Jonah Peretti, Founder of BuzzFeed
Martin Niesenholtz, Senior Advisor of the New York Times
In an unexpected session, Martin Niesenholtz of The New York Times sat down with Jonah Peretti, the founder of BuzzFeed. As Jonah put it, the core of BuzzFeed is about publishing awesome content that people want to share. Jonah outlined his idea of platform specific advertising, highlighting that ads should be native to the site where they live. For example, a Tweet should be advertising standard for Twitter and a sponsored post should be the native advertisement for Facebook. Peretti veered away from sponsored banners on BuzzFeed as it felt unnatural and did not speak to the website’s audience.
Paul Adams, Global Head of Brand Design at Facebook
Paul Adams addressed the six principles for being social on Facebook. First, people don’t think about sharing—it’s a means to an end. Marketers should think about why do people talk—such as to communicate, to help others and to shape their personal brands. People build relationships through many lightweight interactions as opposed to one strong interaction. As Adams put it, people don’t fall in love overnight. When on Facebook, it’s important to design the feed story first—or a fan’s first impression of a story. If your feed story doesn’t tell your story well enough, the opportunity to go viral is minimized. Adams also stressed that 80% of a brand should be removed from a post, with only the necessary information put in a post. If you don’t ship—it doesn’t exist. In other words, you can’t get feedback on a product if it isn’t publicly available yet. Lastly, Adams stressed that once something has shipped you must change it. When there is a live beta available for a product, brands have the opportunity to improve based on real-time feedback.
Tim Reis, Head of Social and Mobile Americas at Google
A little over a year after Google Plus’s launch, Tim Reis discusses the status of the growing social network. According to Reis, G+ has 100 million active users in the social stream. Google is looking to advance to social networking 3.0 in which data about how we engage is incorporated into our web experience. Reis highlighted that Google Plus has not static in the stream, identifying that monetization occurs throughout other areas of the Google network. In other words, Google Plus data helps to support ads on Youtube, Gmail and search.
My personal highlight of the day was when musical group Karmin took the stage. As a fan, I love hearing how modern celebrities used social media to build their following as opposed to taking the traditional routes. Karmin got their start by creating eclectic and fun covers of popular songs. A common Youtube trend, cover songs can grow to be just as popular as the original rendition.
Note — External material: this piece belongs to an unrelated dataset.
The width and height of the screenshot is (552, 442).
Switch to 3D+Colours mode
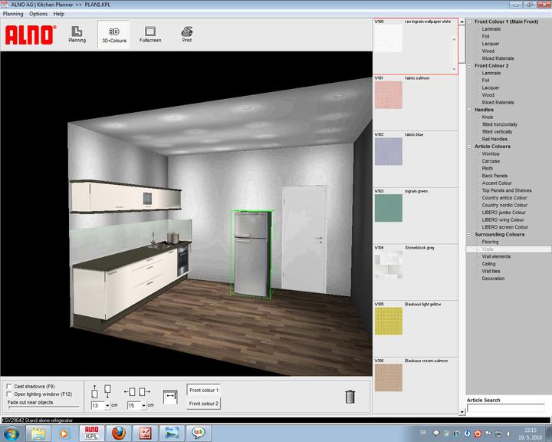113,34
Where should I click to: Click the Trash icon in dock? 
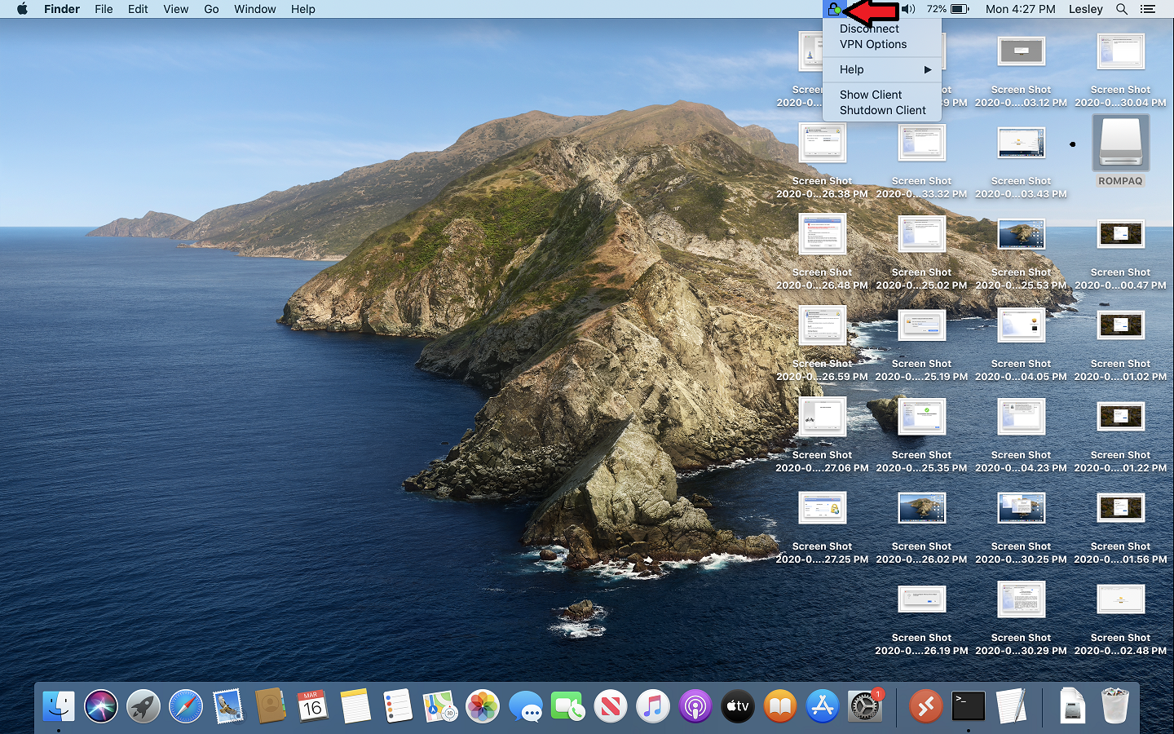pos(1114,706)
Although Karmin used the intentional cover song strategy, their charisma and talent brought their popularity to the next level.
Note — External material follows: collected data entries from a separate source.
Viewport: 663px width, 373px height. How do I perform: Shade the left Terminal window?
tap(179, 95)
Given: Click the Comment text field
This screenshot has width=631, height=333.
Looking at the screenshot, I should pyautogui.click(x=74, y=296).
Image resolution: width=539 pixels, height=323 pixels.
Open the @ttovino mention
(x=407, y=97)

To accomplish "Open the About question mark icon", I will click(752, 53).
How to be Black…and Prominent
At the end of Day 1, Baratunde Thurston lightened up the mood highlighting some of his greatest contributions to The Onion and his book, How To Be Black. In a nutshell, Baratunde has built his career by being blunt and hilarious. One of my favorite parts of Baratunde’s speech is how he mocked the lessons taught by his predecessors throughout the days. What was most impressive is that Baratunde’s slide deck was a compilation of all of prior speeches, meaning that he spent the entire day preparing his presentation. All jokes aside, Baratunde’s anti-lesson today was to be yourself and someone is bound to like you. In his case, a lot of people like him.